Пушкин признавался, что уже в молодости под влиянием Давыдова стал писать «круче» и «приноравливаться» к его «оборотам»[1160]. «Кручение стиха» — тоже своеобразная формула, которой Пушкин определял поэтику давыдовских элегий. При этом он имел в виду вовсе не гусарскую «грубость», которая в элегиях полностью отсутствует, а их экспрессивный рисунок. Упомянутая нами превосходная VIII элегия очень показательна в этом отношении. Поэтический синтаксис этой элегии не «элегичен» — в том смысле, в каком это слово употребляла формирующаяся теория жанра, — он принадлежит скорее ораторскому периоду. Для элегий Давыдова характерен зачин-обращение, личное или внеличное:

Возьмите меч — я недостоин брани!Сорвите лавр с чела — он страстью помрачен!(<Элегия I>)О ты, смущенная присутствием моим,Спокойся: я бегу в пределы отдаленны.(<Элегия VI>)Нет! полно пробегать с улыбкою любвиПерстами легкими цевницу золотую…(<Элегия VII>)О пощади! — Зачем волшебство ласк и слов…(<Элегия VIII>)

Здесь не просто поэтический прием — здесь стилевой ключ. Элегия строится на вопросительной или восклицательной интонации. Это заметил Пушкин, — когда в «Андрее Шенье» он заставит заговорить элегического поэта:

Погибни, голос мой, и ты, о призрак ложный,Ты, слово, звук пустой… —

он словно станет варьировать интонационно-синтаксический рисунок IX элегии Давыдова:

Погибните навек, мечты предрассуждений,                    И ты, причина заблуждений,Чад упоительный и славы, и побед!

Но вернемся к «Элегии VIII». Ораторская интонация нарастает; лирическая тема «возлюбленной» строится на анафорических повторах. Портрет ее возникает отраженно, в восхищенном созерцании. В нем нет никаких описаний, ни одной конкретно узнаваемой черты — как развевающиеся по ветру волосы героини батюшковской «Тавриды», — в нем говорит чистая эмоция.
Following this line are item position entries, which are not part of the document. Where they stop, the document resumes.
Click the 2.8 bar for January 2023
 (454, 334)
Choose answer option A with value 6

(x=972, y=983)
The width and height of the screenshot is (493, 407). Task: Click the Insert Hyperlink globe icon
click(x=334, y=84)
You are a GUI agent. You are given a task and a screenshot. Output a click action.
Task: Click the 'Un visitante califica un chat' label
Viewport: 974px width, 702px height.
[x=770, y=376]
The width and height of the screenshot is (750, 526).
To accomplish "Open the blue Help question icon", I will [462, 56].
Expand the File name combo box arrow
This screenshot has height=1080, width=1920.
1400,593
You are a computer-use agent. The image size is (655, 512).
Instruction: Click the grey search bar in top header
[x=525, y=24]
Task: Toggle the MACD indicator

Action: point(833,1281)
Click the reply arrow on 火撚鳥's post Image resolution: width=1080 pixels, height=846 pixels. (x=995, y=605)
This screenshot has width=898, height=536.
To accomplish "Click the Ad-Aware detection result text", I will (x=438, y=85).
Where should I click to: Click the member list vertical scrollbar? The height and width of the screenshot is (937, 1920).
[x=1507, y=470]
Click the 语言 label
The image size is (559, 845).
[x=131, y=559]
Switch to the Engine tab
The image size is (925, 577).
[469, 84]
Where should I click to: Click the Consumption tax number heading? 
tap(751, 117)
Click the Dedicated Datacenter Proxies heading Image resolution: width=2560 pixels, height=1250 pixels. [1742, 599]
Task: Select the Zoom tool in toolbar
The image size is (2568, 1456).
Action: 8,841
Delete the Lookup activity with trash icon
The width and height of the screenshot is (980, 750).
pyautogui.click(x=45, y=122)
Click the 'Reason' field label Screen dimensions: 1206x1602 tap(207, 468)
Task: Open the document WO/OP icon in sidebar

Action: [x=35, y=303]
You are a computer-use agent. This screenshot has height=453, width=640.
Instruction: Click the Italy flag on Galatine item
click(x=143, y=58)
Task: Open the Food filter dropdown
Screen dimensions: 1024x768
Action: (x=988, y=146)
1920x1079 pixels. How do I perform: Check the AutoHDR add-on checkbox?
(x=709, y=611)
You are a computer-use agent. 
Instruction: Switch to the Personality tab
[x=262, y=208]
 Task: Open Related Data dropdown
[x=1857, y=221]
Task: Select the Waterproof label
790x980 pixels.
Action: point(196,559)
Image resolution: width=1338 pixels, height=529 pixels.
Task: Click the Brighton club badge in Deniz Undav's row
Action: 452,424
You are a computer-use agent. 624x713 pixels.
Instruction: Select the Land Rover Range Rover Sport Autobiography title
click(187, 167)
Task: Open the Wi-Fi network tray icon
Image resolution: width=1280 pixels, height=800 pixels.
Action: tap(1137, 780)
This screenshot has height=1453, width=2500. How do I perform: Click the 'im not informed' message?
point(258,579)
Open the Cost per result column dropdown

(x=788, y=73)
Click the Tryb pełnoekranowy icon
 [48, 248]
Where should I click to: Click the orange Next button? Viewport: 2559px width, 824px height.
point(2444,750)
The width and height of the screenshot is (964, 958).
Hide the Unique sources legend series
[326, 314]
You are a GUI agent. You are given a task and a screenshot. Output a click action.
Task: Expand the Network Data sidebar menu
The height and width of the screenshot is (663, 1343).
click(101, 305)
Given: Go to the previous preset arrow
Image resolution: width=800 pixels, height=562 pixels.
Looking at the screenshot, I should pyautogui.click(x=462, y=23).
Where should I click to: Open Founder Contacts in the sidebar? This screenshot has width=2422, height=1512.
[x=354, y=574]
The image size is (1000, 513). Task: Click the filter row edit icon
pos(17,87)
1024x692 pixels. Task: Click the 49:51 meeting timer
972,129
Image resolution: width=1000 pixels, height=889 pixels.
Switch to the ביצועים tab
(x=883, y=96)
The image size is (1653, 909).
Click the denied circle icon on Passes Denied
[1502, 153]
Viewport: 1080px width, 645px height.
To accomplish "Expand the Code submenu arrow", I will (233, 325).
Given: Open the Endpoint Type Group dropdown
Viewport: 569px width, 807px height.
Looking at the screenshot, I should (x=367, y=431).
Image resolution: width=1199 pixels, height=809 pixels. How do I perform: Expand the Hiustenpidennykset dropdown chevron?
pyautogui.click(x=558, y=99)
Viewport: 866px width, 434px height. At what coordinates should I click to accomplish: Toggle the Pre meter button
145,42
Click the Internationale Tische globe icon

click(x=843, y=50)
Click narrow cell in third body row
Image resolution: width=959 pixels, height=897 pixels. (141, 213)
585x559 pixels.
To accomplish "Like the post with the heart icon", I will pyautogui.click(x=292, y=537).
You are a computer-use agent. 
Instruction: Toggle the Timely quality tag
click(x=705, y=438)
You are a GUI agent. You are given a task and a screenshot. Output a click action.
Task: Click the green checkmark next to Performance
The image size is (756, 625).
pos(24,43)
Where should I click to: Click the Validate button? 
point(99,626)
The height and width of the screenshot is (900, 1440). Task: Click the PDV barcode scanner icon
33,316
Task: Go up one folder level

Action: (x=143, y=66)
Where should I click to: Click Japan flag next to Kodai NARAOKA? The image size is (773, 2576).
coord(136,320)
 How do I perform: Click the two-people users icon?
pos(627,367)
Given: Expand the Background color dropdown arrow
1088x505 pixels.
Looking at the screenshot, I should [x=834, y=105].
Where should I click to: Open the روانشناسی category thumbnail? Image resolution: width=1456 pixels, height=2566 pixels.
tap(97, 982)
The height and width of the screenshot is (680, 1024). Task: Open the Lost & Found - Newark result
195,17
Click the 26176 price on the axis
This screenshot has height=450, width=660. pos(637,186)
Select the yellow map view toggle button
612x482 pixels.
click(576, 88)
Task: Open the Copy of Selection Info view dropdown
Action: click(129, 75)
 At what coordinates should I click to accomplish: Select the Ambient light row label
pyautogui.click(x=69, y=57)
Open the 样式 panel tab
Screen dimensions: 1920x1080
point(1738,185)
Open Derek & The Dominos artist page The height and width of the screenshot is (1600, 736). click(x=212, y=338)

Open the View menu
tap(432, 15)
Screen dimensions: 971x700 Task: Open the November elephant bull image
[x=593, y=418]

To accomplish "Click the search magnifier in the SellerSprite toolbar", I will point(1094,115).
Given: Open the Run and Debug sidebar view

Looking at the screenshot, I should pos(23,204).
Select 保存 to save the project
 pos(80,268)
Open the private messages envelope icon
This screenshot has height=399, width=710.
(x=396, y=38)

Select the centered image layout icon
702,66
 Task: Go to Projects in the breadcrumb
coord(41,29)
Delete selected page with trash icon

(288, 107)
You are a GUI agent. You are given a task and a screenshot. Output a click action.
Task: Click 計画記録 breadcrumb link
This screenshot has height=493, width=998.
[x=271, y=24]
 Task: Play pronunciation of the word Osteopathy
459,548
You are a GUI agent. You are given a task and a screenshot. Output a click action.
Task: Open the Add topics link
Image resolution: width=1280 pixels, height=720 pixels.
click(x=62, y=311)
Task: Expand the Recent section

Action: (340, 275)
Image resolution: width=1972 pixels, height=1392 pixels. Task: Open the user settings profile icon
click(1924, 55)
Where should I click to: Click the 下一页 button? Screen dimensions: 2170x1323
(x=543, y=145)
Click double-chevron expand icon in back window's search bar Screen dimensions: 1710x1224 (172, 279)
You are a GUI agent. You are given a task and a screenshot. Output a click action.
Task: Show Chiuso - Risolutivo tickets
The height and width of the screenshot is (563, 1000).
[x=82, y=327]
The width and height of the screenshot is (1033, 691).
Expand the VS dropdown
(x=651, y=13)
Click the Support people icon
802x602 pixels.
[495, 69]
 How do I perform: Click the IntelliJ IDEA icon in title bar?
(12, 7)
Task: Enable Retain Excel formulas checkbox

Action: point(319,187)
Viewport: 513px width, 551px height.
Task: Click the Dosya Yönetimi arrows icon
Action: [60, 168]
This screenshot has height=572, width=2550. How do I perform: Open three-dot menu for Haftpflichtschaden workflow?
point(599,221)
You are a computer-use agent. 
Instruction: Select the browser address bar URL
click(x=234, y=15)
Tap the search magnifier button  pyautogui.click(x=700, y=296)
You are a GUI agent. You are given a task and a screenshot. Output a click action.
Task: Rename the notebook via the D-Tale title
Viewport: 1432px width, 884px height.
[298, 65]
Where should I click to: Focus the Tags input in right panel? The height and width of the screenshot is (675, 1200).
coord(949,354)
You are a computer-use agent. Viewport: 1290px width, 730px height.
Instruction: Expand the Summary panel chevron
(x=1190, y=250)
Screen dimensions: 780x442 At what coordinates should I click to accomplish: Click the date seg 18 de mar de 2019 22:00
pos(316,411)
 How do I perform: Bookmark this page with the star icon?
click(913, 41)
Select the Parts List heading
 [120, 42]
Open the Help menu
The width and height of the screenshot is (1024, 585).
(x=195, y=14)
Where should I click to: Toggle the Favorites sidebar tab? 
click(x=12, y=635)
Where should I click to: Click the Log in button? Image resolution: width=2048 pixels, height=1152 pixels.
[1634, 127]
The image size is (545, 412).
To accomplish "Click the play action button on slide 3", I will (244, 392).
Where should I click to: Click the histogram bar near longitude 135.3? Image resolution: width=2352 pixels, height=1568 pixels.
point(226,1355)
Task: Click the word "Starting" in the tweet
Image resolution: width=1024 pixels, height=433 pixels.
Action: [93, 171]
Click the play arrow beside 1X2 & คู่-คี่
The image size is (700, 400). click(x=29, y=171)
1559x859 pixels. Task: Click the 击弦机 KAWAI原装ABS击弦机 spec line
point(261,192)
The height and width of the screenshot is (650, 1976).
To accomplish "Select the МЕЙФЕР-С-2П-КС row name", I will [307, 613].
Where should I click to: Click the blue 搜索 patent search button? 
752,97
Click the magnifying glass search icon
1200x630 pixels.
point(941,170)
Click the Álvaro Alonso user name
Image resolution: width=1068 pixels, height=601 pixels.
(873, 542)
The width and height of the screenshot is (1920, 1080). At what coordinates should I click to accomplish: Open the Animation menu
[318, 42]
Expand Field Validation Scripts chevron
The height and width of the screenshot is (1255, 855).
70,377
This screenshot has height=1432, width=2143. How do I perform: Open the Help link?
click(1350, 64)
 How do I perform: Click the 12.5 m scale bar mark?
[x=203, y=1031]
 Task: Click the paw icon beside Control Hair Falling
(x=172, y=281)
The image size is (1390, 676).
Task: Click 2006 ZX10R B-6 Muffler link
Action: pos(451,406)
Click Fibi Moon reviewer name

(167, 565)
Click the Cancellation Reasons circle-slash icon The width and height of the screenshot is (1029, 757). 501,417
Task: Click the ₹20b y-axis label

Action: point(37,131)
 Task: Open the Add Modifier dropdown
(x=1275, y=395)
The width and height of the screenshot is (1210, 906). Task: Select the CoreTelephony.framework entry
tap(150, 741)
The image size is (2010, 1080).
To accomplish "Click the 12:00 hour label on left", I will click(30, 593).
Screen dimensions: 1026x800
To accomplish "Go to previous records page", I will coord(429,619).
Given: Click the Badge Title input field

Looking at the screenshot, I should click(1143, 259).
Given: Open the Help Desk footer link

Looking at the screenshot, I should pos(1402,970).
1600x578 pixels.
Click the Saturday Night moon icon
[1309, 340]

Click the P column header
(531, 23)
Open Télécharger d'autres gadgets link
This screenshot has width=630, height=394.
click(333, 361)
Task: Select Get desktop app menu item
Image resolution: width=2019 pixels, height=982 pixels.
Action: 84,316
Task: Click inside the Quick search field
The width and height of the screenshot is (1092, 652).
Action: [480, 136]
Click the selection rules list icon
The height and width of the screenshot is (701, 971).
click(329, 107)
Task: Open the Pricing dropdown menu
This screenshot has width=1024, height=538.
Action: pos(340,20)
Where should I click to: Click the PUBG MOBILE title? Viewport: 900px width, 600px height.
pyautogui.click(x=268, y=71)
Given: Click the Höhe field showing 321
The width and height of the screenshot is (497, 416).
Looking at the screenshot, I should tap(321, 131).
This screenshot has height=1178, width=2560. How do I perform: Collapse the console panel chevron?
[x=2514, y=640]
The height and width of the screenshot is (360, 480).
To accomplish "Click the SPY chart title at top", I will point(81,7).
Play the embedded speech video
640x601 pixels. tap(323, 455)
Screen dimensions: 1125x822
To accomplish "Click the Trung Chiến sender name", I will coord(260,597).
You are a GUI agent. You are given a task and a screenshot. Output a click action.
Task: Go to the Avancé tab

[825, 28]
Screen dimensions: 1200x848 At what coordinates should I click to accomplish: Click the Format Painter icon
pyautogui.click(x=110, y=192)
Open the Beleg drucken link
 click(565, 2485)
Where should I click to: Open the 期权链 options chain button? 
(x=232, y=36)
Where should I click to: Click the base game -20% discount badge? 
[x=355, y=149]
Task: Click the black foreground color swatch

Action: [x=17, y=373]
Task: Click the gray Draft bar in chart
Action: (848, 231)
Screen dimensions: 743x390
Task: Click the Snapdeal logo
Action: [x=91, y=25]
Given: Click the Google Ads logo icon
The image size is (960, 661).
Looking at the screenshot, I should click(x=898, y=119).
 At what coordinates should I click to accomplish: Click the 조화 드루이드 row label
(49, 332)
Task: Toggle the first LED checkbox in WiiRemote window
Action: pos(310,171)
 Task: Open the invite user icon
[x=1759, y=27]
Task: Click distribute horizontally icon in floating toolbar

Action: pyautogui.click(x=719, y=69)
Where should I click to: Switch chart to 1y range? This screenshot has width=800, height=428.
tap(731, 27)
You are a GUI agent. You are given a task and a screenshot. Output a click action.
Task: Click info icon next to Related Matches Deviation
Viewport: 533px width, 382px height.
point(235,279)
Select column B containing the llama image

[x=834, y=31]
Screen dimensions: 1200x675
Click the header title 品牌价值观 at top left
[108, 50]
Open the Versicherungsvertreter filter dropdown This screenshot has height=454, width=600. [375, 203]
…Зачем сей взгляд, зачем сей вздох глубокий,Зачем скользит небережно покровС плеч белых и груди высокой?О пощади!..

Повтор, еще подчеркнутый паузой переноса, кольцеобразно замыкает тему «возлюбленной». Возникает вторая тема — «любовника»; она вступает в свои права в следующих строках, где, совершенно так же, как в первом четверостишии, лирическая эмоция нарастает, нагнетается уже средствами лексики — беспорядочно, на первый взгляд, нагромождаемыми однородными сказуемыми, словно поэт мучительно ищет единственного точного и всеохватывающего слова. Но это иллюзия: хаос здесь мнимый. Он точно выверен и рассчитан. Глаголы, призванные передать состояние героя, не тождественны по значению — они играют тончайшими смысловыми оттенками:

                        …я гибну без того,                    Я замираю, я немеюПри легком шорохе прихода твоего;Я, звуку слов твоих внимая, цепенею…

Создается экспрессивное поле, в следующих строках еще повышающее свое напряжение:

        Но ты вошла — и дрожь любви,И смерть, и жизнь, и бешенство желанья        Бегут по вспыхнувшей крови,        И разрывается дыханье!

Этот эмоциональный гиперболизм станет затем особенностью любовной лирики 1830-х годов. Стихи Давыдова предвосхищали и поэтический «хмель» Языкова, и метафорическую экстатичность «байронистов» лермонтовского поколения, и эротику Бенедиктова. Но у Давыдова ценностные и эмоциональные ореолы слова не поглощают его логического значения, как это нередко будет случаться в поэзии 30-х годов: экспрессивность стиха умеряется требованием «гармонической точности»[1161].

Элегии Давыдова ждала своеобразная судьба. Их поэтические открытия сказались не ко времени в эпоху господства «унылой элегии». Последняя в 1810-е годы была продуктивным жанром, из которого предстояло вырасти аналитической элегии Баратынского. В 30-е же годы Давыдов отказывается от этого жанра и смотрит на свои элегии как на стихи «старинной выделки». Он не сумел сам оценить своего новаторства, но очень ясно ощущал генеалогию своих стихов.